The problem >>
With pictures left out, please repeat word for word the lines from the one containing "This screenshot has" through the end of the records.

━━━━━━━━

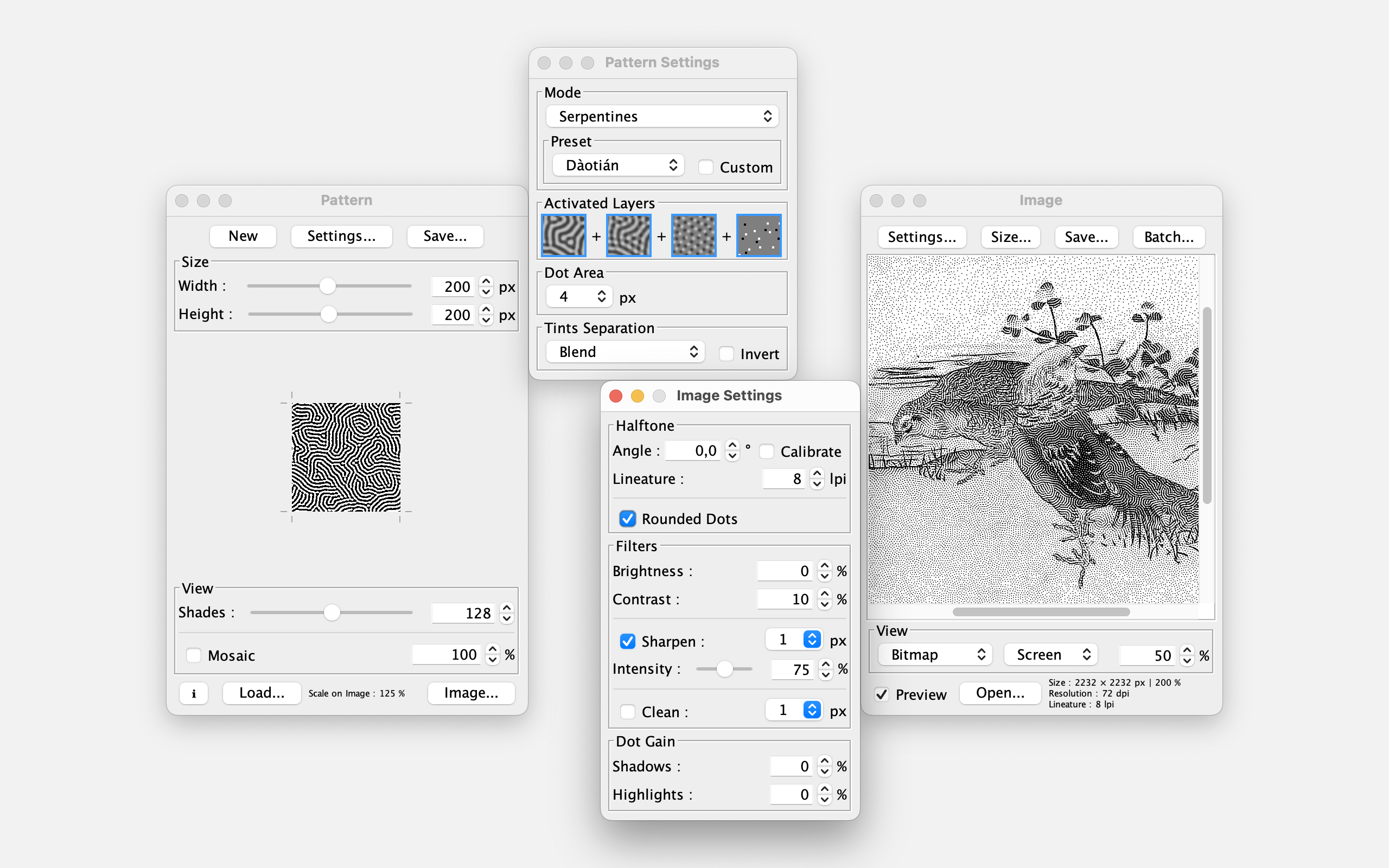
Task: Select the second activated layer thumbnail
Action: point(628,235)
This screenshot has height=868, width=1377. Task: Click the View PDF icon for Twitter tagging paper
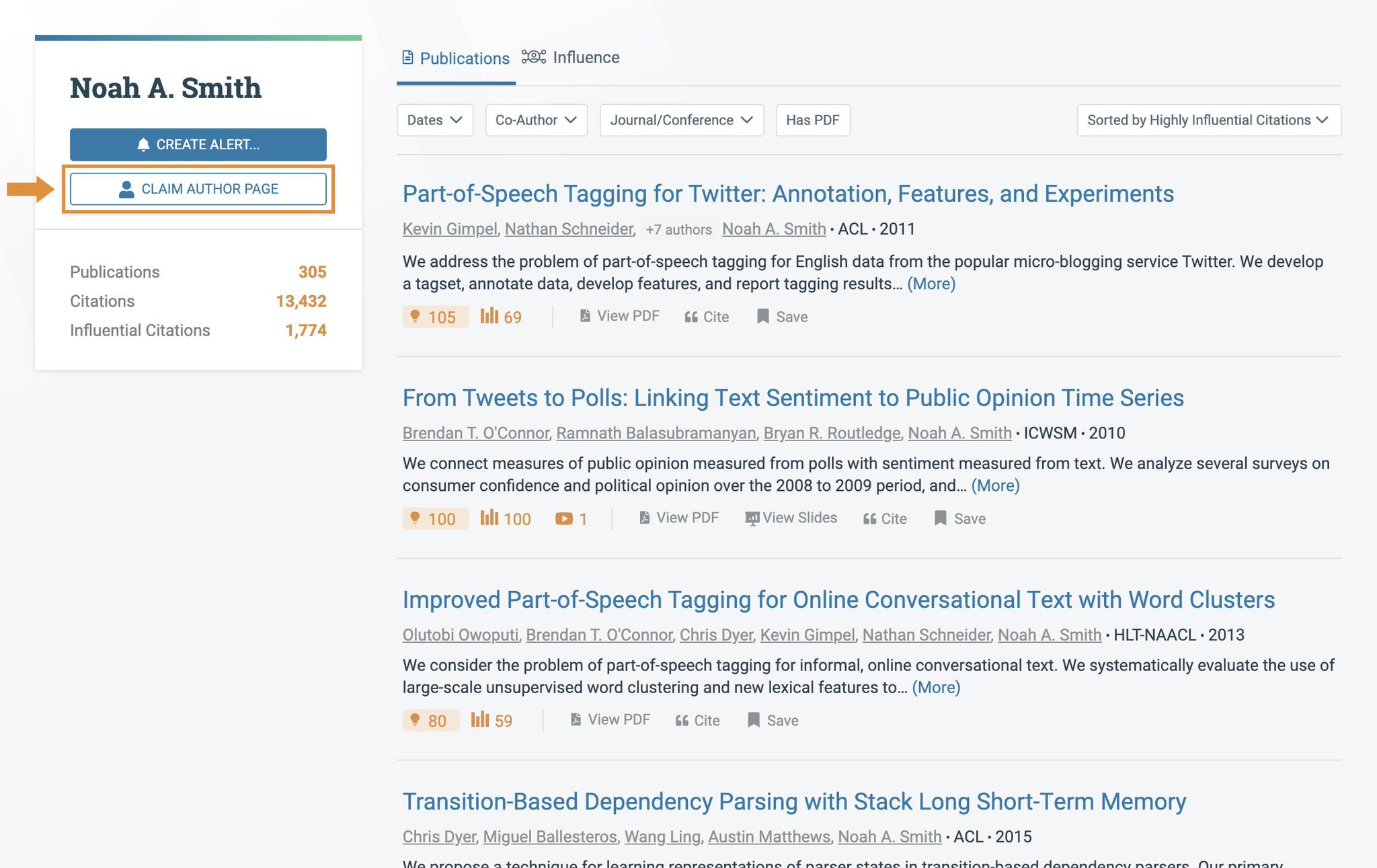[x=585, y=316]
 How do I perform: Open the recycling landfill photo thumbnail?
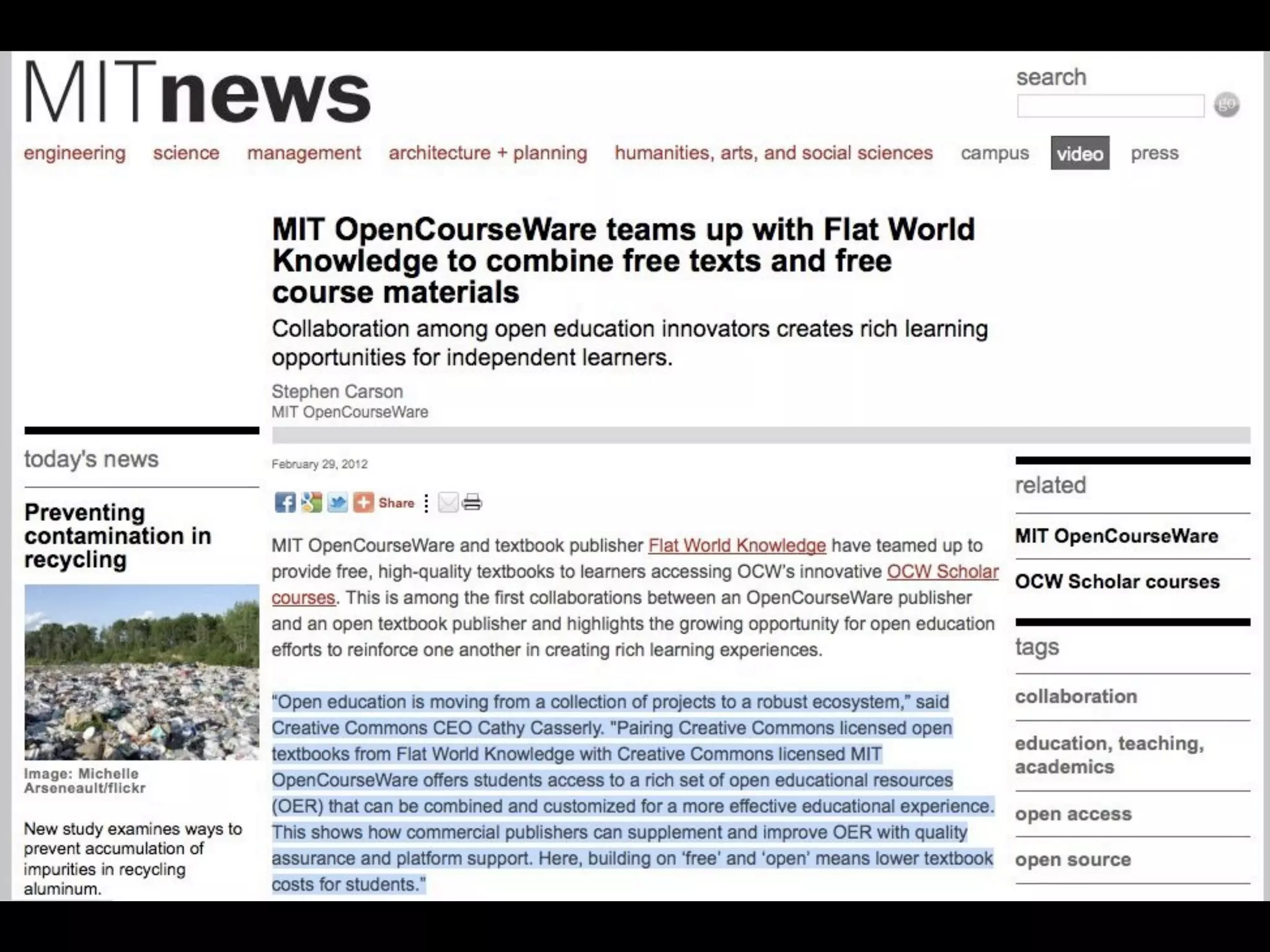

━━━━━━━━

Solution for this problem >>
This screenshot has height=868, width=1377. Task: Click the View PDF icon for Twitter tagging paper
[x=585, y=316]
 How do I perform: Open the recycling landfill photo thumbnail?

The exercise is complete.